MedPiper Technologies and JournoMed in association with the Lysander Pain Care and Orthopedic Centre, Chennai, had conducted a webinar titled “Pain Management During COVID-19: Approach to Cervical Disc Problems” on 16th February, 2022. The speaker, Dr. Sheerin Sarah Lysander covered topics ranging from various reasons for cervical disc problems to how doctors can treat them. Dr. Sheerin Sarah Lysander is the Consultant Spine and Pain Physician at the Lysander Pain Care & Orthopedic Centre, Chennai and has a Fellowship in Interventional Pain Management.
The part of the spine that is found towards the neck and upper back region is called the cervical spine. The cervical spine has a natural lordotic curve (of around 20-40°) and is more mobile than the rest of the spine. There are 7 cervical vertebrae with a disc present between each of them from C3 to C7. The cervical disc is composed of an inner nucleus pulposus which acts as a cushion and shock absorbent and an outer annulus fibrosus which is made up of concentrically arranged fibrous tissue layers. Any morphological or biochemical alterations in this cervical disc can lead to pain in the upper body. This pain can be of two types:
- A dull, more centralised, aching pain in the neck, shoulder or upper back regions which may radiate to the arms and is caused by a herniated cervical disc.
- A sharper more localised pain that does not radiate to the arm and is caused by facet joint inflammation.
What causes cervical pain?
Improper posture and chronic pain conditions like spondylitis causes the cervical disc to jut out from the vertebral column. The height of this disc also reduces and compresses the associated spinal nerves causing neck pain that can radiate to the upper back and arms.
Facet joints are pairs of small joints in between the vertebrae towards the back of the spine. An inflammation in this joint presents as a sharp blunt pain with radiculopathy that can cause neck pain and cervicogenic headache which affects neck movement. Cervicogenic headaches present as a dull aching pain primarily in the occipital region and occur due to the compression of the 3rd occipital nerve. (Note: Cervicogenic headaches are different from migraines which is a more episodic, pulsating pain)
Cervical pain could also be due to muscle spasms. Muscle spasms are commonly seen in the rhomboid and trapezius muscles and the muscle feels like stone with specific trigger points. Tests like the spurling test and shoulder abduction test can help to determine this type of pain.
Investigating cervical pain
Before diagnosing cervical disc pain, the specialist must confirm patient history and consider their occupational patterns. They should formulate the treatments and rehabilitation strategies based on the patient’s lifestyle. While investigating cervical disc pain, the specialist has to rule out certain pre-existing and predisposing scenarios such as
- Neurological implications like cervical cord compression, demyelinating process, progressive neurological deficits
- Infections of the spine either as fever due to meningism, or the patient is under immunosuppression and IV drug use
- Fractures such as osteoporotic fracture and traumatic
- If the patient has a family history of cancer and the presence of tumours
- Inflammation due to rheumatoid arthritis or giant cell arteritis in which case the specialist should take the opinion of an rheumatologist.
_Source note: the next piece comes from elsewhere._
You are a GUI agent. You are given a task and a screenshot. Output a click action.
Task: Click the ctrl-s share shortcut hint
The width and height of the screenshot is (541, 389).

The doctor can do bloodwork to check for vitamin D and vitamin B12 levels and other factors to prescribe the right kind of medication. An X-ray is done to rule out fractures or red flags and even to look for lordotic angles and disc height. An MRI however, is only done when the patient’s pain does not reduce with the initial medication. An MRI scan of the spine will show how much of the disc has herniated and help detect myelopathy. Nerve conduction study or electromyography is only performed when the pain is only radiating in the arm which could be due to peripheral nerve entrapment.
Pharmacotherapy helps to control acute pain. Common pain medications given for treating neck pain include paracetamols, opioids, NSAIDS, Cox-2 inhibitors, muscle relaxants and neuropathic pain medications. Along with pharmacotherapy, the specialists also suggest physiotherapy which includes cervical stretch and spine strengthening exercises. When pharmacotherapy and physiotherapy do not work, they opt for surgical cervical interventions like cervical epidural and cervical medial branch block.
The doctors need to reassure the patients to avoid panic and educate them about lifestyle modifications through diets and posture work. Dr. Lysander states that people should sit with their spine in a neutral position while working and driving and use ergonomically designed chairs to maintain the natural lordotic curve. Posture correction can also be done with a back brace and hard mattresses. Proper preventative measures and interventional strategies can help to relieve neck pain, improve quality of life and prevent the progression to chronic pain in these patients.